Thank you. You're right. I just keep thinking about what if. In reality he has shown me in the past what he's capable of.
Gosh. Not knowing him or you it is really hard to give you advice. I honestly think this is one you will have to answer on your own. I would be afraid to say go for it and then have something terrible happen again.
My initial instinct is to say no. I find most people have a hard time really changing. That and he obviously has trust issues. I assume those were unwarranted. That is a big change to make. Most can't fix insecurities. Wish you the best.
Thank you I've been thinking it over and I'd do my self a disservice if I took him back. Maybe he has changed but it's too late regardless. I just keep thinking about what if.

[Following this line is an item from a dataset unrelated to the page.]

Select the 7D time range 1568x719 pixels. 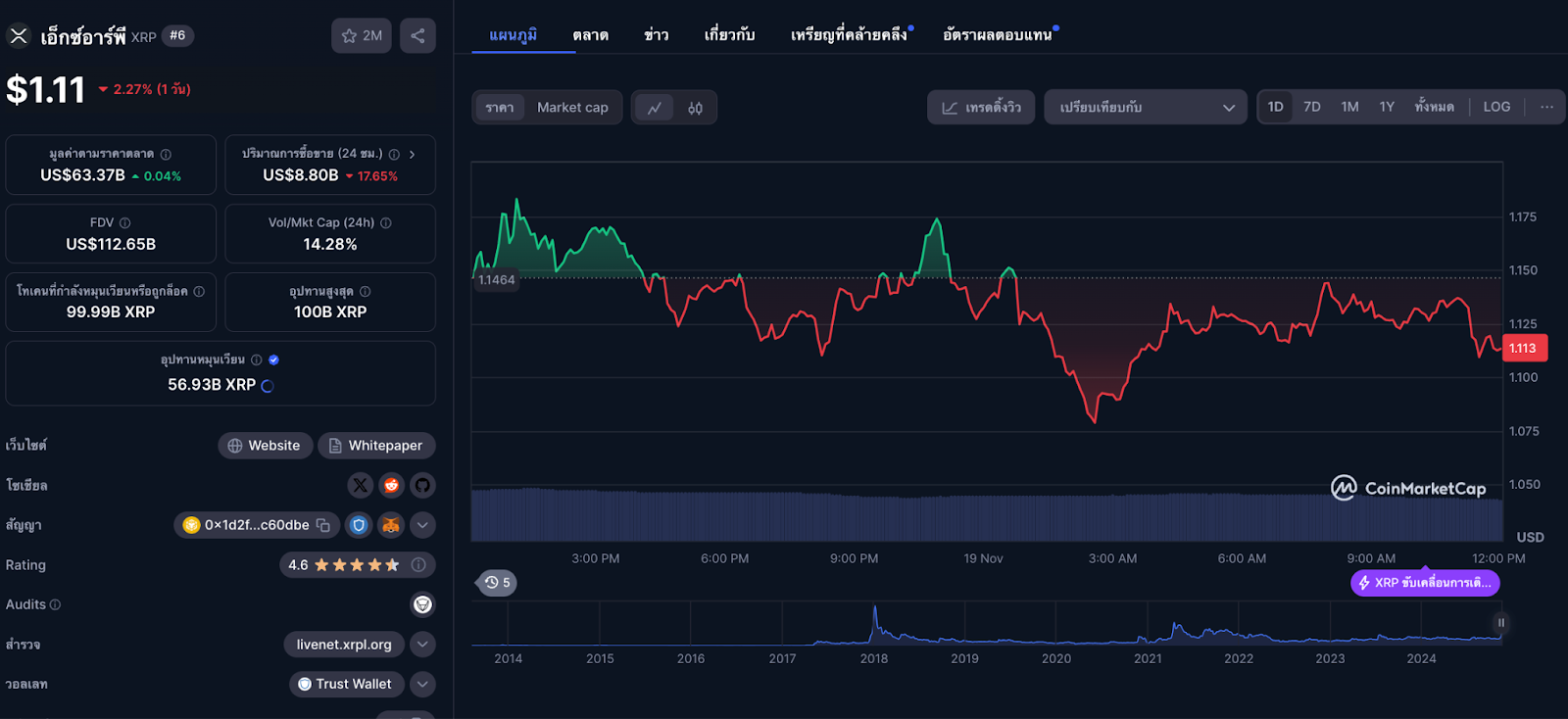click(x=1312, y=107)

As a stranger on the internet this is not an easy decision. I could see arguments for both, I honestly would ask your therapist if you have one. And I would write down the pros and cons of being with him on paper. Lastly I want you to think of the worst it has ever been with them and ask yourself would you be able to sever the connection before it gets that bad again. Good luck
That is a tough one. I think you should follow your heart and gut. If you don't feel any connection with him and have big concerns, you probably should stay away from him and keep moving forward with your life.
My gut tells me he's telling me half truths. It's hard to believe his temper is under control.

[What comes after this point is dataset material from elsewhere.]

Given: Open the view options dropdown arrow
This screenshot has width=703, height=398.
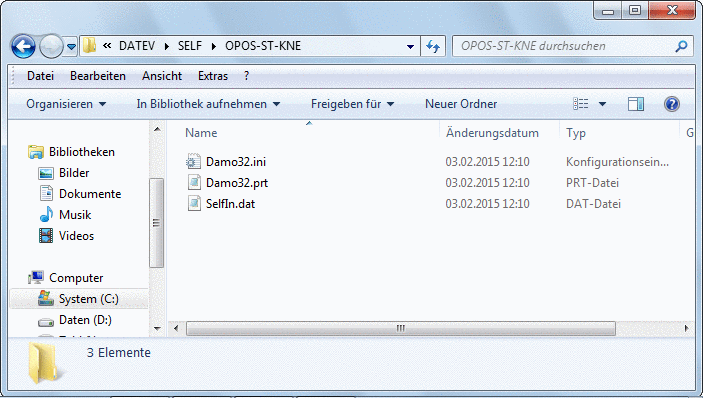Looking at the screenshot, I should (x=603, y=104).
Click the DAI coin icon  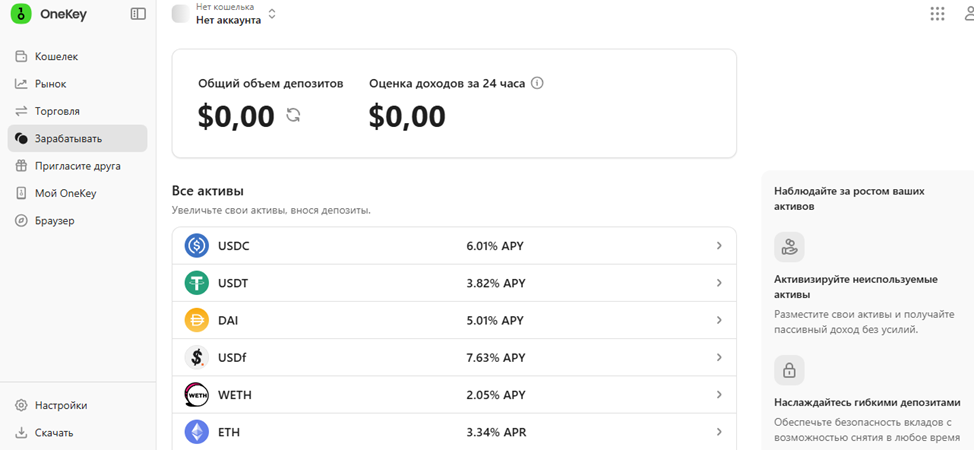(197, 320)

Judging by your post I think you already checked out from that relationship long ago. Not everybody deserves a second chance and perhaps would be best for you to move on and let him learn his lesson.

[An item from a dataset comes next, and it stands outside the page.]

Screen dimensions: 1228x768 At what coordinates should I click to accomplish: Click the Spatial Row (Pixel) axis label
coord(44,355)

I think you're right. I've worked hard to get over him. I'm not completely but with more time I will be. I think I struggle because he was my only relationship.
You know the answer to your own question. Now go stand in front of a mirror and slap yourself silly until you come to your senses. Don't get scammed twice by the same guy. Have some self respect and some boundaries.
Lol he’s not changed girl, he’s just lonely, lonely and horny
You're probably right.
Don't be a sucker. Let him go and find someone more deserving of your time.
When a guy come backs , it’s not because he loves you because he knows he can’t find better and u will tolerate his shit
You're probably right. I need to let him go.
No absolutely not. Don’t even be in contact with him.
Yeah, I should probably go no contact again. I've been feeling like he's just telling me what I want to hear.